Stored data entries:
- Opening Delimiter -

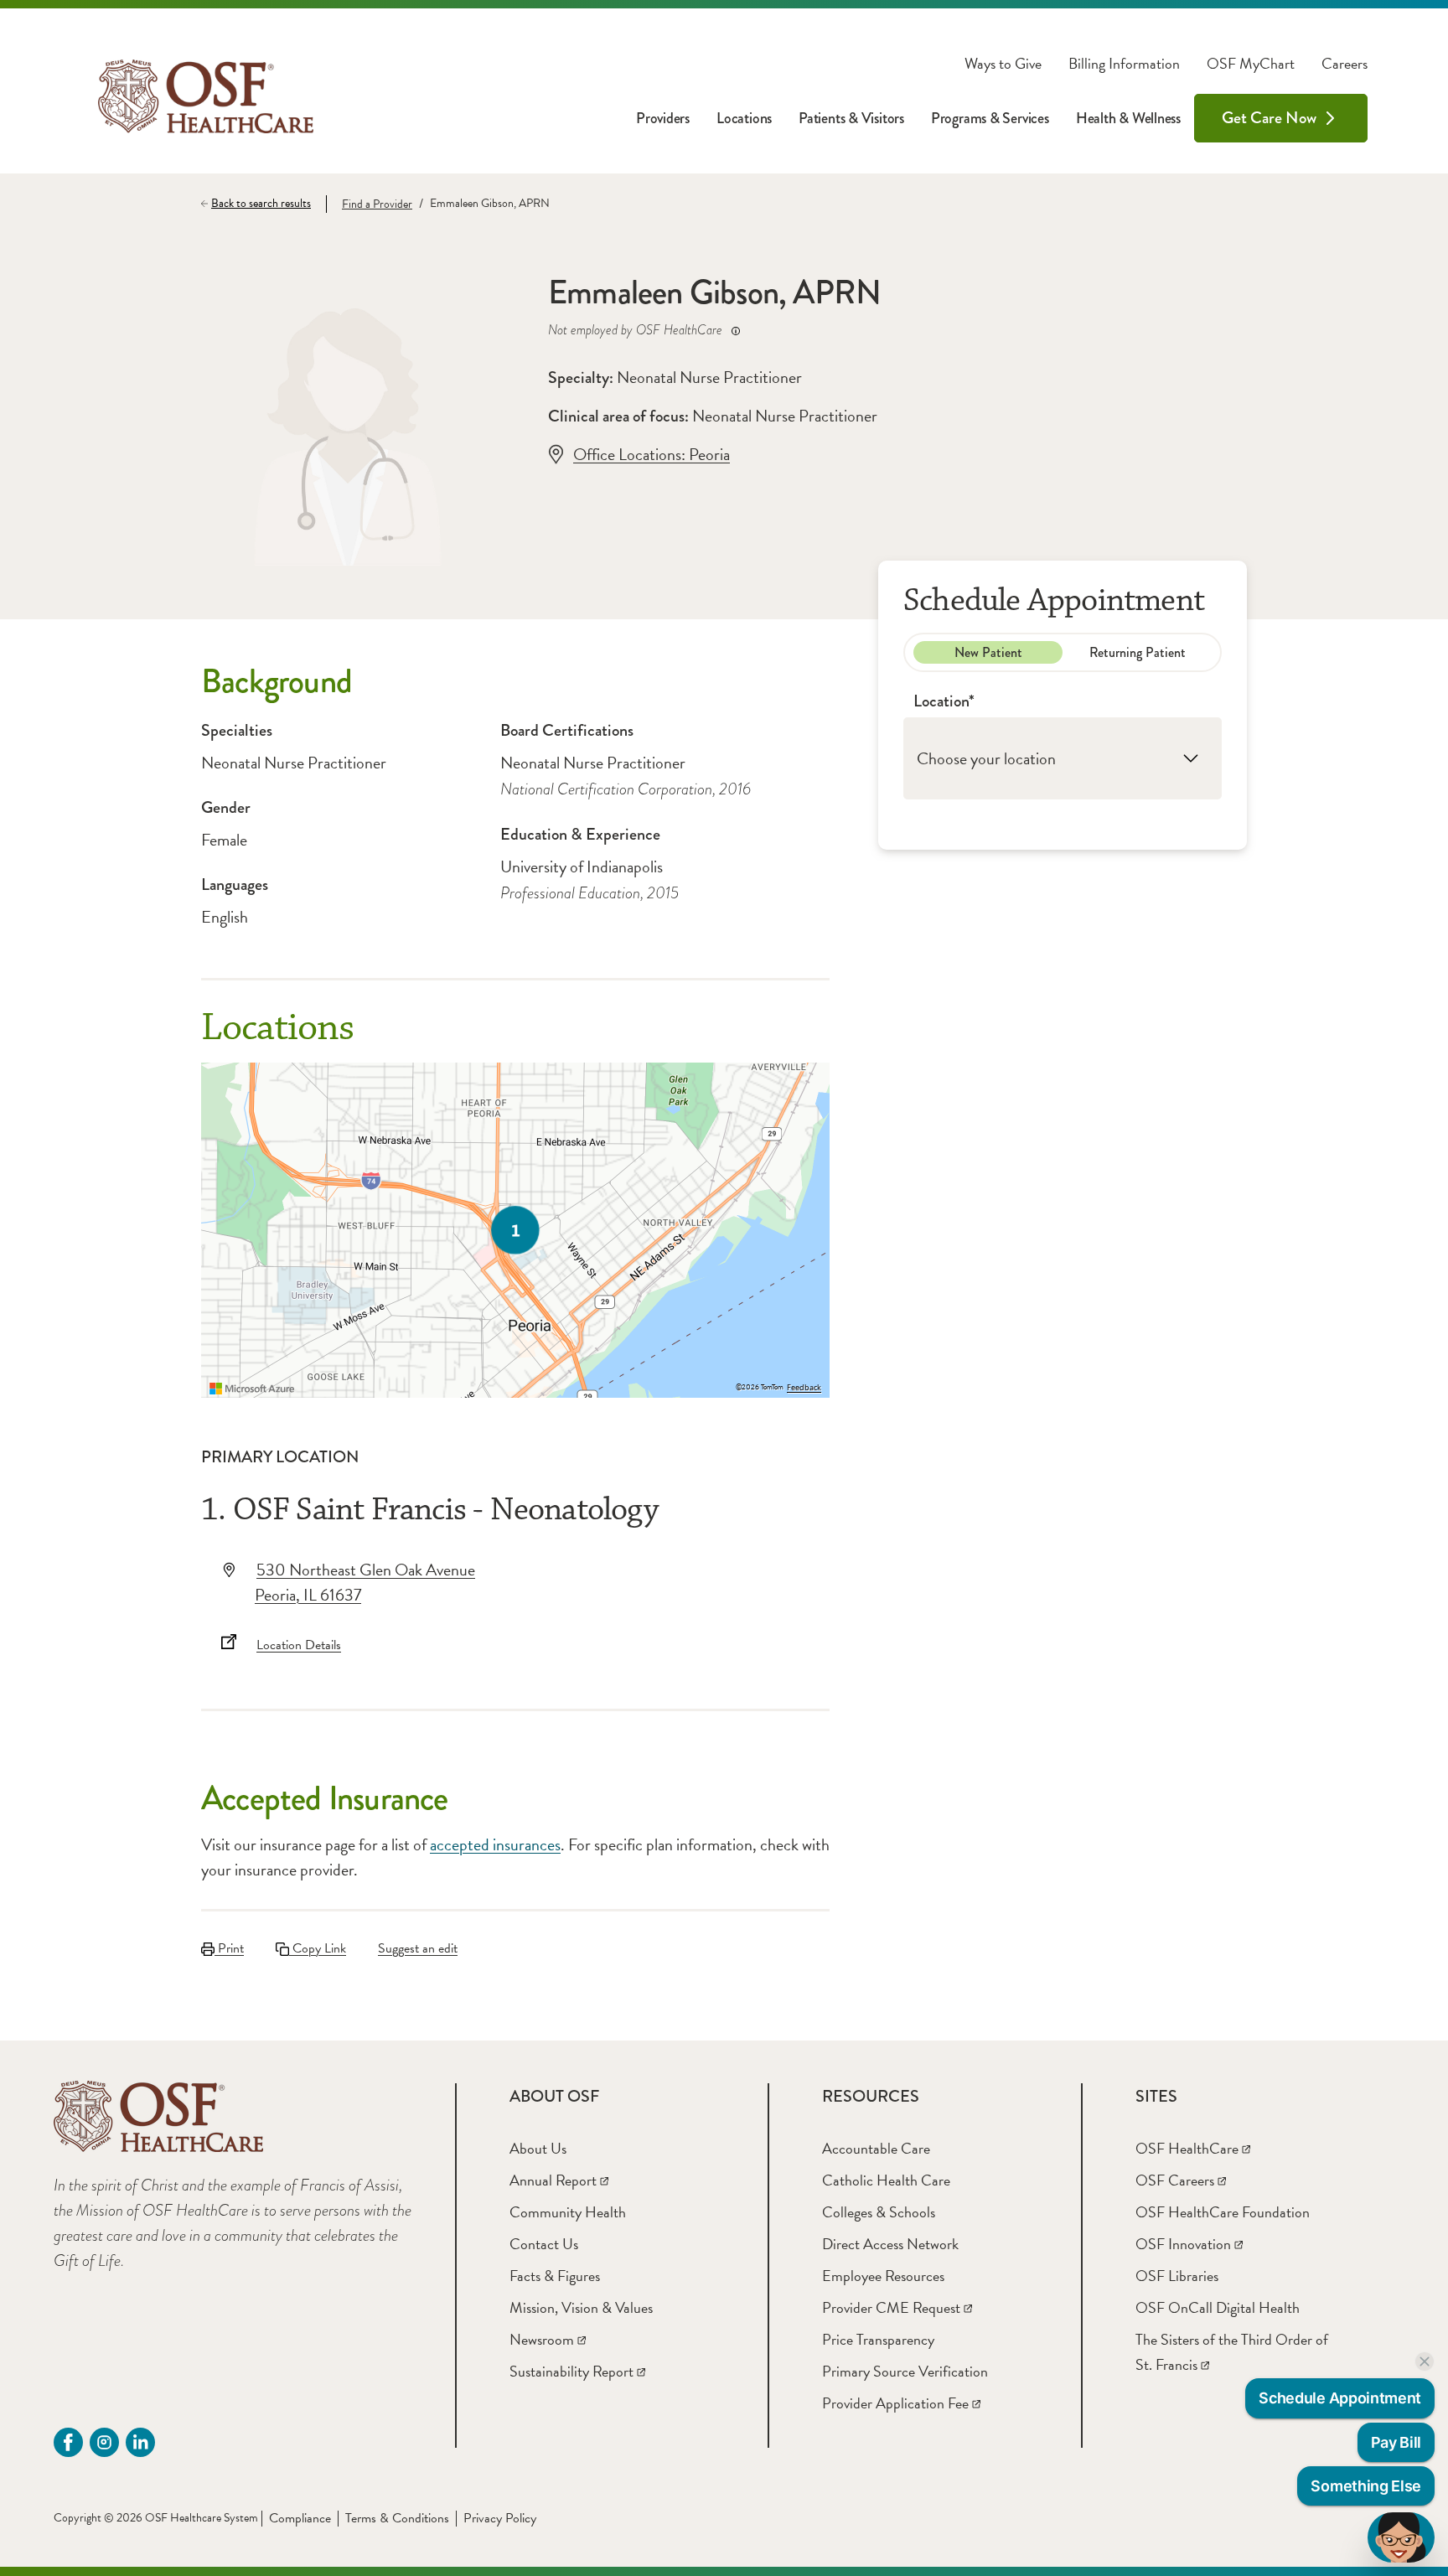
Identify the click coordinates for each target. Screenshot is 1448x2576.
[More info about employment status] (735, 330)
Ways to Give (1003, 63)
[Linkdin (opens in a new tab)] (140, 2442)
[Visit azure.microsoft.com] (252, 1388)
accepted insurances (495, 1844)
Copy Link (317, 1948)
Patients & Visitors (851, 118)
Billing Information (1124, 63)
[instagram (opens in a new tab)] (104, 2442)
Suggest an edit (418, 1948)
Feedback (804, 1388)
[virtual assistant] (1401, 2537)
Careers (1344, 63)
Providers (663, 118)
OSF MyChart (1251, 63)
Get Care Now (1269, 118)
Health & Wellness (1128, 118)
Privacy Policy (499, 2518)
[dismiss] (1424, 2361)
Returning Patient (1137, 652)
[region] (515, 1230)
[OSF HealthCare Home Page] (205, 96)
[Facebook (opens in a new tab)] (68, 2442)
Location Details (298, 1645)
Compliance (300, 2518)
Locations (744, 118)
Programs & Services (990, 118)
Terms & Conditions (397, 2518)
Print (229, 1948)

- Closing Delimiter -

> _TASK INSTRUCTIONS_:
Your answer must contain the full data, repeated exactly, without pictures.

> _TASK RESPONSE_:
Identify the click coordinates for each target. Screenshot is 1448x2576.
[More info about employment status] (735, 330)
Ways to Give (1003, 63)
[Linkdin (opens in a new tab)] (140, 2442)
[Visit azure.microsoft.com] (252, 1388)
accepted insurances (495, 1844)
Copy Link (317, 1948)
Patients & Visitors (851, 118)
Billing Information (1124, 63)
[instagram (opens in a new tab)] (104, 2442)
Suggest an edit (418, 1948)
Feedback (804, 1388)
[virtual assistant] (1401, 2537)
Careers (1344, 63)
Providers (663, 118)
OSF MyChart (1251, 63)
Get Care Now (1269, 118)
Health & Wellness (1128, 118)
Privacy Policy (499, 2518)
[dismiss] (1424, 2361)
Returning Patient (1137, 652)
[region] (515, 1230)
[OSF HealthCare Home Page] (205, 96)
[Facebook (opens in a new tab)] (68, 2442)
Location Details (298, 1645)
Compliance (300, 2518)
Locations (744, 118)
Programs & Services (990, 118)
Terms & Conditions (397, 2518)
Print (229, 1948)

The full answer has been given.